Methods: In this single-center observational study, 19 patients with SSADHD and 15 healthy sibling controls underwent motor cortex TMS. Resting motor threshold (rMT) and long interval intracortical inhibition (LICI) were measured in both groups by motor evoked potential (MEP) recording from the right abductor pollicis brevis (ABP) muscle.
Results: TMS was tolerated by all participants (N=19). TMS was not associated with any seizures during data collection. rMT was successfully measured in all 19 patients and LICI was measured in 17/19. rMT decreased with age in all patients with SSADHD at the same rate as in healthy participants, with declining values until age ~14 years, and steady values thereafter. Test-retest reliability for MT measures was calculated for the 15 patients who had been followed for two years. This revealed a significantly higher absolute change in %MO used from one test to the next in patients younger than 14 years of age (t-test p=0.03) Patients with SSADHD without epilepsy (N=9) had a higher rMT than healthy controls (N=15; t-test p=0.001), and patients with SSADHD who also had epilepsy (N=10) trended strongly toward a higher rMT (t-test p=0.06). The LICI ratio revealed paradoxical MEP facilitation in the patients with SSADHD (9/17 Chi sq p=0.03), and such facilitation was more likely in patients with SSADHD with epilepsy (6/9; chi sq relative to control p=0.02) than patients with SSADHD without epilepsy (3/8; Chi sq p=0.12).
Conclusions: We find abnormal corticospinal tract (CST) physiology in SSADHD, though with preserved developmental trajectory for CST maturation. Facilitation with a LICI protocol indicates GABAergic circuit dysfunction and raises the potential of a qualitative TMS-derived biomarker of target engagement by future SSADHD treatments.

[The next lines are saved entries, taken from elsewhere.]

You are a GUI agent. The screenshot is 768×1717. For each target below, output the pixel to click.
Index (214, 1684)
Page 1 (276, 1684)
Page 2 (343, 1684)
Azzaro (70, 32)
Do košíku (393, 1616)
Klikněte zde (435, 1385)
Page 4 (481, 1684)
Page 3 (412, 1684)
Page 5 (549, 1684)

Funding: Research reported in this publication was supported by the Eunice Kennedy Shriver National Institute of Child Health and Human Development of the National Institutes of Health under award number: R01HD091142. The content is solely the responsibility of the authors and does not necessarily represent the official views of the National Institutes of Health.